Symptoms associated with fibroids may be variable, ranging from mild to severe, causing distress and impinging significantly on health‐related quality of life. Women commonly present with menstrual problems, particularly HMB [38]. Dysmenorrhoea may be an additional problem leading to a further negative impact on a woman’s health. Not all women will present with a menstrual problem, some experiencing symptoms related purely to the size of the fibroid. This may be a dragging sensation or feeling of pressure in the pelvis, abdominal swelling or urinary symptoms. Table 59.1 highlights the commonly encountered symptoms associated with fibroids. The relationship between fibroids and fertility is discussed in Chapters 51 and 52.

Diagnosis

The uterus is often found to be enlarged and presents as a pelvic mass (often central and mobile) on both abdominal and vaginal examination. However, it may be difficult to distinguish between an enlarged uterus and an ovarian mass and so further imaging is mandatory. Ultrasonography, especially transvaginal, is very useful as a first‐line diagnostic test (Fig. 59.5). Fibroids are typically well‐defined round or lobulated myometrial lesions. The echogenicity is highly variable: it may be uniform hypoechogenic, isoechogenic or hyperechogenic as compared with the surrounding myometrium, or non‐uniform due to mixed echogenicity, internal hyperechogenic spots or calcifications. These calcifications may cause intense shadowing. On colour Doppler a fibroid typically has circumferential vascularization, and sometimes some internal vascularization.
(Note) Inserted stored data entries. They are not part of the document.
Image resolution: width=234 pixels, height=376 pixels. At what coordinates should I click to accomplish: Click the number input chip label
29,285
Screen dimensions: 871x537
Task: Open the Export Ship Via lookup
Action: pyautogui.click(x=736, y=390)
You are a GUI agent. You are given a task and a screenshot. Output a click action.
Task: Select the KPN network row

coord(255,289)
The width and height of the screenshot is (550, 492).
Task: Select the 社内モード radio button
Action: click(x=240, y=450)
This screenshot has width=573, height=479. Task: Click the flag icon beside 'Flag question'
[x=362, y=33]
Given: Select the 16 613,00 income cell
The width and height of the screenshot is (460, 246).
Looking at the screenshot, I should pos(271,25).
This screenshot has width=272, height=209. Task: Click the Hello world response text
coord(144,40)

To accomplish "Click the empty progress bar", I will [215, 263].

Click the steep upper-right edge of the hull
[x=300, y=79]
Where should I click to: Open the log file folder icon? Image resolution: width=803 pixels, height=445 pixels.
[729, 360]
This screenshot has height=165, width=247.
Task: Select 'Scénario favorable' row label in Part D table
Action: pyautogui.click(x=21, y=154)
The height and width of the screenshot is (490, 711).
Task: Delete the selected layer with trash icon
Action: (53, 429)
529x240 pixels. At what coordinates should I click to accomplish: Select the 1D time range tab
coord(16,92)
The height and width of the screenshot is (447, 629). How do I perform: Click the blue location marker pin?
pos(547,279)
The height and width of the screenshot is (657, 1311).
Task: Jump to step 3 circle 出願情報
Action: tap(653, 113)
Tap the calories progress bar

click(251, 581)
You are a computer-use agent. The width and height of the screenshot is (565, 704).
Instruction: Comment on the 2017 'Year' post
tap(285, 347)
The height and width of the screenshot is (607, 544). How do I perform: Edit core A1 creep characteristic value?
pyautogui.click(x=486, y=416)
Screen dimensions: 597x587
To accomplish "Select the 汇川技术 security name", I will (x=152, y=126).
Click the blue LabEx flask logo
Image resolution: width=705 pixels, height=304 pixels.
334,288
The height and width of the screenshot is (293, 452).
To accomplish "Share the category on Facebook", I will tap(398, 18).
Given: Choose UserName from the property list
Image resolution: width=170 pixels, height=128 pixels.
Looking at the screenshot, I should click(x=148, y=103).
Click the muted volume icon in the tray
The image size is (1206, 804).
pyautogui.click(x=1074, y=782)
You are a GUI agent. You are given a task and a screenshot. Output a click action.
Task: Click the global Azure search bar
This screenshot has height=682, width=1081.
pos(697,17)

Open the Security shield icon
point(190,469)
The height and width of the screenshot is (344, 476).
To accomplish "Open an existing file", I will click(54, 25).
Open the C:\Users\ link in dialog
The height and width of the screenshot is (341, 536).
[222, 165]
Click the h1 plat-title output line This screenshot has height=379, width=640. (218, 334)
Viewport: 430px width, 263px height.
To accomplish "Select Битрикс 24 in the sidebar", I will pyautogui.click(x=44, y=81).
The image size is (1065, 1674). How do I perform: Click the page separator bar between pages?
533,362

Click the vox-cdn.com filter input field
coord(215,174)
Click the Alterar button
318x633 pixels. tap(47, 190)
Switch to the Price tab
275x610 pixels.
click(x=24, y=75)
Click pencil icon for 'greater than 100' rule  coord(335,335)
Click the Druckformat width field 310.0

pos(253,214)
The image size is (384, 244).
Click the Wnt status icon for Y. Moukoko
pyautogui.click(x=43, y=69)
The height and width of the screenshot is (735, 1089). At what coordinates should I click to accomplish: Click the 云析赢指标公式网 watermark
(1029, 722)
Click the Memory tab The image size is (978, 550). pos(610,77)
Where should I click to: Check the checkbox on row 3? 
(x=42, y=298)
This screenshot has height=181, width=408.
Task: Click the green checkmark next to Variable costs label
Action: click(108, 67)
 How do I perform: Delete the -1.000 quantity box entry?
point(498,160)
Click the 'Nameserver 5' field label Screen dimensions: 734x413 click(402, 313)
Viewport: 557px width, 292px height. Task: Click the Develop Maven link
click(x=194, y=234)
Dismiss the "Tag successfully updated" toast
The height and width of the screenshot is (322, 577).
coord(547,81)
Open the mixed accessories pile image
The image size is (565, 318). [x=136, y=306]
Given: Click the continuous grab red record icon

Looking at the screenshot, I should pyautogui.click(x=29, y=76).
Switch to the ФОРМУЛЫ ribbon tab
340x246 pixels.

Abdominal ultrasound and MRI may be of additional value in the case of larger fibroids. MRI is useful for examining large fibroids or in obese women where adequate imaging on transvaginal or transabdominal ultrasonography is precluded, or in cases of suspected malignancy. There are no pathognomonic features for a leiomyosarcoma on any imaging technique. A large (≥8 cm), solitary, oval‐shaped, heterogeneous myometrial tumour, with strong and irregular vascularization, central necrosis/degenerative cystic changes and absence of calcifications should raise the suspicion of a leiomyosarcoma. Rapid increase in size has been reported in leiomyosarcoma. MRI with gadolinium enhancement gives an indication of the vascularity and may prove helpful in differentiating between a leiomyosarcoma and a fibroid. Total lactate dehydrogenase (LDH) and LDH isozyme 3 are reportedly elevated in leiomyosarcoma. Elevated CA125 levels are seen in advanced‐stage leiomyosarcoma only [27,28].

Treatment of uterine fibroids

The management of fibroids depends on the symptoms, the type and size of the fibroid, the patient’s age and the desire to preserve fertility. Surgical treatment includes hysterectomy and myomectomy. Medical treatments do not eradicate fibroids but are designed to provide symptomatic relief.